The government's net borrowing from state-owned savings instruments continues to rise over the years. The sales of such tools in the first quarter have already exceeded more than 50 per cent of the target set by the government for the current fiscal year.
There is no denying that due to higher yield rates, sales of state-run savings tools have an unprecedented rise over the last few years. As the people do not have better investment options, they prefer the tools to utilise their hard-earned money.
The Department of National Savings (DNS) sells four types of savings certificates and the rates of yield are up to 11.76 per cent. An individual is allowed to buy family savings certificates up to Tk 4.5 million. The thresholds for other schemes are between Tk 5.0 million and Tk 6.0 million.
The government, in the meantime, is introducing a database of savings certificates to check violation of the ceiling by next year. Though different options including National Identity cards (NIDs), passports and birth certificates are open for the identification of savers, they are found to invest beyond their ceiling. After introduction of the databank, NIDs will be made mandatory for the savers to invest their money in this sector.
Due to higher rates of yield, many savers are investing their money especially in Family Savings Scheme using the names of their different female members.
The World Bank believes non-market based interest rates of the saving tools are distorting the savings markets, crowding out private sector banks and the capital markets from the required resources for investments. Due to the high yield rate of savings tools, the government needs to pay a large amount of money every year from the public exchequer, which puts pressure on the government's economic management, it said.
In the absence of a vibrant secondary market for government treasury bonds, there is no credible reference rate and yield curve representative of the true cost of funds. As such, the private sector issuers of bond face difficulties in pricing their instruments and investors are wary of coming forward to buying the bonds.
The World Bank also found there are glitches and incongruence in key laws and regulations in Bangladesh. These are inconsistent with the government's willingness to develop capital markets as a source of long-term financing for development projects.

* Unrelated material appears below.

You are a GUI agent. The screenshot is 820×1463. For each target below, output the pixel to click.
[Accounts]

On savings tools management, the government has taken a good decision to create a central database of the investors under the DNS. It aims at bringing some reforms in the system which will modernise the sales procedure of the savings tools and convert those to a sustainable source of deficit financing.
Updated information will be uploaded in the database after collecting information about investments in high-yielding savings certificates. A separate component is likely to be incorporated into the framework of Strengthening Public Expenditure Management operated by the Finance Division of the government.
Although the country's savings tools have received widespread popularity among the common people, the International Monetary Fund (IMF) advised the government to reduce its borrowing costs by reducing reliance on such instruments. It called for phasing out the savings instruments and increasing the issuance of treasury bonds and bills as an alternative to the tools.
The government, on the other hand, defended the system by saying that the certificates are playing a vital social role by providing support to vulnerable segments of the population in the absence of unemployment insurance and wide pension coverage.
It's true that excessive reliance on the certificates for budget financing not only impedes capital market development but also hampers monetary policy management.
In the circumstances, the government needs to formulate an action plan that would help improve monitoring of the savings certificates sales procedure in order to better identify the beneficiaries, and weigh options for aligning the certificates' rates with the ongoing market interest rates.